──────── 課題文 ────────

日本ではここだけ 猫の腎移植手術と臓器保存液の研究
獣医学課程
獣医学課程
小動物外科学研究室
片山 泰章 助教
私は主に、猫の腎移植についての研究を行っています。もともとは獣医として動物病院で働いていましたが、その後アメリカの大学院に留学し、猫の腎移植に出合いました。アメリカではわりとメジャーな治療法ですが、日本ではほとんど例がありません。特に現在、
腎移植を行っている大学は岩手大学だけです。
猫の腎移植の難しさのひとつに、ドナーの問題があります。放置すれば、腎臓だけ移植してあとは安楽死、という事態も起こりうる。だから今は、岩手大学にいる役目の終わった実験動物の腎臓を移植し、その猫も引き取って飼ってもらう、というルールを定めています。検診には2匹一緒につれて来てもらい、移植された猫の術後の経過はもちろん、ドナー猫もきちんと飼育されているか確認しています。

──────── データ一覧 ────────

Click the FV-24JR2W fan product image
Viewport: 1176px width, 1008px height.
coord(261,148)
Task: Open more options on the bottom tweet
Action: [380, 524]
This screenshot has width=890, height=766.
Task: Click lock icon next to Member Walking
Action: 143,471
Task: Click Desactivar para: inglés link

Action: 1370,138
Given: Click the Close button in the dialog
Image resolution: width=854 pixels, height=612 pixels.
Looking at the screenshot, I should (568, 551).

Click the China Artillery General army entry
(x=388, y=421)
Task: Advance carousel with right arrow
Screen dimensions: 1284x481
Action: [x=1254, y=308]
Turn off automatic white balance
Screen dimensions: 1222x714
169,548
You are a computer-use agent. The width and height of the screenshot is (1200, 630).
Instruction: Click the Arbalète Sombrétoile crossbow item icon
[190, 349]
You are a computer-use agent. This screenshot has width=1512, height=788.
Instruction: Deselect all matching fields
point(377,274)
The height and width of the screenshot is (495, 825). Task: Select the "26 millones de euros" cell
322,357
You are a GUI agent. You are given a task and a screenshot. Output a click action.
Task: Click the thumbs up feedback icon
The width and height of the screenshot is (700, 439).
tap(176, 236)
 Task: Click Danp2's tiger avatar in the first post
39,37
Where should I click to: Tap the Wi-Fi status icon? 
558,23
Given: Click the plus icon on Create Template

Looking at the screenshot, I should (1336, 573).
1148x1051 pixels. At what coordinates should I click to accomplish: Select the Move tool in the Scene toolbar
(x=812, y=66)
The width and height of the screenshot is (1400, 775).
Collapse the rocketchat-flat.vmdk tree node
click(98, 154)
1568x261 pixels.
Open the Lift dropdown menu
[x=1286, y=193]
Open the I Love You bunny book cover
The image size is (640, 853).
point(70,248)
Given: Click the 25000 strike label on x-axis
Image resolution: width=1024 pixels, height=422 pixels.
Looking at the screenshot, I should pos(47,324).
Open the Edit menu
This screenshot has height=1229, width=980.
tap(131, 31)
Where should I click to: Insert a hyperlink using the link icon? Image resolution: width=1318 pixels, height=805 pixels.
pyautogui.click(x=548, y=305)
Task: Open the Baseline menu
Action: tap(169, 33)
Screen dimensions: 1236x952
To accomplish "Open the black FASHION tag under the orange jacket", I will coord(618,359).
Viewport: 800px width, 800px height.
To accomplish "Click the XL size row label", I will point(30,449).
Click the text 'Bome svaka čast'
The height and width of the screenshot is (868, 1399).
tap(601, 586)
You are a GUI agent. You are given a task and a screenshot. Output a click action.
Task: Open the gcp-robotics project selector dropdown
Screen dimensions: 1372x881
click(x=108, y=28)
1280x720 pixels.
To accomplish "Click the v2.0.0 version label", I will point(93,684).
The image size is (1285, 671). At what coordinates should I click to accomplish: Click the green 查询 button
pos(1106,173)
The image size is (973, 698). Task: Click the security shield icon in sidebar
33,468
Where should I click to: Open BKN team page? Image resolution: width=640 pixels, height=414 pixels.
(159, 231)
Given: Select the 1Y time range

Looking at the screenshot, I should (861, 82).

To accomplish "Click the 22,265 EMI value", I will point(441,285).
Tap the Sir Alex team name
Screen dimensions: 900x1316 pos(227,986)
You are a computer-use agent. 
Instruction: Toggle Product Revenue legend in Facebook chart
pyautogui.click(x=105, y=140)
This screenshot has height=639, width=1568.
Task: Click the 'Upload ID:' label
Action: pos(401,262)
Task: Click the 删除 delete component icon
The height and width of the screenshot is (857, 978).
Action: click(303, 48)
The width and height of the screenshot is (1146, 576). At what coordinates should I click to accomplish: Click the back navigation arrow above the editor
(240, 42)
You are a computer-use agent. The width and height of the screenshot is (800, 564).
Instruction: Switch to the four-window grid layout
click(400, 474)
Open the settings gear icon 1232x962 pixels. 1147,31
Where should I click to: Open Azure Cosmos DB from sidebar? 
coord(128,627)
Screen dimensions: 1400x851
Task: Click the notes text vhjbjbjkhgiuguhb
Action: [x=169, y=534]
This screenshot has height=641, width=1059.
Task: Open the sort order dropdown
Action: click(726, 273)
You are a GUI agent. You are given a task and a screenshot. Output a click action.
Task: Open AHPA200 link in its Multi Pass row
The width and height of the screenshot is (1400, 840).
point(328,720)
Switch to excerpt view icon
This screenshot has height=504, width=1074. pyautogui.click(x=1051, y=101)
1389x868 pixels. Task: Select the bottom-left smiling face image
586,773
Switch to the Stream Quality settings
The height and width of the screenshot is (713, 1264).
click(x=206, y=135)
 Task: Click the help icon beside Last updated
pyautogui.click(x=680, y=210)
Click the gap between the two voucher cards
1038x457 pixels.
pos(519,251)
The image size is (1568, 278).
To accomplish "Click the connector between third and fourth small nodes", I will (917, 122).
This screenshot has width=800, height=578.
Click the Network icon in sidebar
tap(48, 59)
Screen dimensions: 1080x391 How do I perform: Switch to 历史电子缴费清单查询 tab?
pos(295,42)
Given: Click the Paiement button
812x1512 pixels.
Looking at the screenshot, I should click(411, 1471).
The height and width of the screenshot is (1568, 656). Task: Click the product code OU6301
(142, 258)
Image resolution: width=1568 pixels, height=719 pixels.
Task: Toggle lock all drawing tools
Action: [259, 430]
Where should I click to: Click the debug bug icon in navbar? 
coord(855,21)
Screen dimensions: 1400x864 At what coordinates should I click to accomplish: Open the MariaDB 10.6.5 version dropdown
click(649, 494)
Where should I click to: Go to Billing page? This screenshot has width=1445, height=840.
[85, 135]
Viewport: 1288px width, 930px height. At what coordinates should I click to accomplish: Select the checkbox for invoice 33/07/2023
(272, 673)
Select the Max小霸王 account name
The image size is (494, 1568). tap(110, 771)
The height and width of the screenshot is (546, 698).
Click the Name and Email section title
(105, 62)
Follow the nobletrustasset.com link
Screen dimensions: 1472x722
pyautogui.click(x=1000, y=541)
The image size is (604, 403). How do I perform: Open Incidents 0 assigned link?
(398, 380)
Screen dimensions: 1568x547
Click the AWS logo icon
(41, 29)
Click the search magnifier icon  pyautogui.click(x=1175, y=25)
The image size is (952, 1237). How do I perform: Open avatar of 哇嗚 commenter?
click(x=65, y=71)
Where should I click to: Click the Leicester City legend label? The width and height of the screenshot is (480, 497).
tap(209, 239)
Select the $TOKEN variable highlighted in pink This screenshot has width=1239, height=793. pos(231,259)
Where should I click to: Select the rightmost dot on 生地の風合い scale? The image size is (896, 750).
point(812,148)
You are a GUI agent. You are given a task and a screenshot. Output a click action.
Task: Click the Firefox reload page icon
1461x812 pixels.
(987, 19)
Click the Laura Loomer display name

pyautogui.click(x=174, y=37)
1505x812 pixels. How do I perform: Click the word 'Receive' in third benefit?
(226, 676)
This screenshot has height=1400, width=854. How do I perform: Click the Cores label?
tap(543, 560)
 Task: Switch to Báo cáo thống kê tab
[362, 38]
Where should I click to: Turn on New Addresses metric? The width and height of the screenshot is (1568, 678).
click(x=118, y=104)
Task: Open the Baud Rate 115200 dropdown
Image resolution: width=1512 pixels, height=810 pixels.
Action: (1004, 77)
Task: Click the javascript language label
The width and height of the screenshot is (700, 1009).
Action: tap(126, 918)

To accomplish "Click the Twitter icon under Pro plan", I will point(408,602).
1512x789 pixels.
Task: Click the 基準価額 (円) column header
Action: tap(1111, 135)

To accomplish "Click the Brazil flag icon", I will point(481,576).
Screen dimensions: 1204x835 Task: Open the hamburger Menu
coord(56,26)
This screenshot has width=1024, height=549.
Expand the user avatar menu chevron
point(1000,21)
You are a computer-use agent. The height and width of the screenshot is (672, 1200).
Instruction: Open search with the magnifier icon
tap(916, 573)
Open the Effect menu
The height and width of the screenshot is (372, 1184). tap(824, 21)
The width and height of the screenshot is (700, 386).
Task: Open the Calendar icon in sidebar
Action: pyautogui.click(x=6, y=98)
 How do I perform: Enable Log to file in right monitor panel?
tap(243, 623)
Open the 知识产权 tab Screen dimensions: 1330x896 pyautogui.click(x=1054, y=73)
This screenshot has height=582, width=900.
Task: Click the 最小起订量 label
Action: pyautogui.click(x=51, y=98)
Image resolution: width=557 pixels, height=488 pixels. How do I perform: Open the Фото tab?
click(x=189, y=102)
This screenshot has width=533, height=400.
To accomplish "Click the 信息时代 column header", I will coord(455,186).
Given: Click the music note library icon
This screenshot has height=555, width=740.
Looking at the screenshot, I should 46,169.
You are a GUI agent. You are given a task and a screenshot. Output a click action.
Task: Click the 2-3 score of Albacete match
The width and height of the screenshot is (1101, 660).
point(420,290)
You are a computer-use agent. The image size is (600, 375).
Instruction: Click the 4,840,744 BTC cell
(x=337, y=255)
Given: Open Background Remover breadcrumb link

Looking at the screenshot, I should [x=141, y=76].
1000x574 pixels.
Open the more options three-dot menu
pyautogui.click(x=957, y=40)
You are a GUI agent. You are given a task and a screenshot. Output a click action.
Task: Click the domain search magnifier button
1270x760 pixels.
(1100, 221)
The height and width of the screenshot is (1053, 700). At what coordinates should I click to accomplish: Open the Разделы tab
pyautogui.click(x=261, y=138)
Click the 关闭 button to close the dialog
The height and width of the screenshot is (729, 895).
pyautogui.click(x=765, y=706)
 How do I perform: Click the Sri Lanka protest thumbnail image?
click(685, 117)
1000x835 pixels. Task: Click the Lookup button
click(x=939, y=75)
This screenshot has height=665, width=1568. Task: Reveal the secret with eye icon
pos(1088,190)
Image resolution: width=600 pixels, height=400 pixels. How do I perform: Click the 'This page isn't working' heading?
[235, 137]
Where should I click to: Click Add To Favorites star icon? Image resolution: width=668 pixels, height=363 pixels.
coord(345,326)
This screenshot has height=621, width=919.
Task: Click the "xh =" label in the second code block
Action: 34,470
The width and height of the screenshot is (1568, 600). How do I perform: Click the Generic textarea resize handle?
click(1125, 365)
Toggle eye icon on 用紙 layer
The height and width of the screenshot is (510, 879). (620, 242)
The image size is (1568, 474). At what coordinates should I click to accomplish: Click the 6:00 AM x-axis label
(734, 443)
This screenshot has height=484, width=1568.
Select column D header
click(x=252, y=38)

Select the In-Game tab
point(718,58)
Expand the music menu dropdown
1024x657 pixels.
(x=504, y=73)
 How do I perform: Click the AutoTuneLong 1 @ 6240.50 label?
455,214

────────

取り組む内容 |
(A) 猫の腎移植についての文章から、「日本ではここだけ 猫の腎移植手術と臓器保存液の研究」から「腎移植を行っている大学は岩手大学だけです。」までをそのまま書き写してください。
(B) 猫の腎移植についての文章を、最後の文の後から先へ書き進めること。
この資料は課題文とは別の出典から取られています。

あなたの解答 |
(A)
日本ではここだけ 猫の腎移植手術と臓器保存液の研究
獣医学課程
獣医学課程
小動物外科学研究室
片山 泰章 助教
私は主に、猫の腎移植についての研究を行っています。もともとは獣医として動物病院で働いていましたが、その後アメリカの大学院に留学し、猫の腎移植に出合いました。アメリカではわりとメジャーな治療法ですが、日本ではほとんど例がありません。特に現在、
腎移植を行っている大学は岩手大学だけです。

(B)
また、もうひとつ研究を進めているのが「臓器保存液」です。現在、猫の腎移植は移植する方とされる方、同時進行で手術をしなければなりません。しかし臓器が保存できるようになれば、手術時間をスライドすることができ、1回の手術に必要な人員が少なくて済みます。いずれは、保存液を人にも応用できるようになれば、と考えています。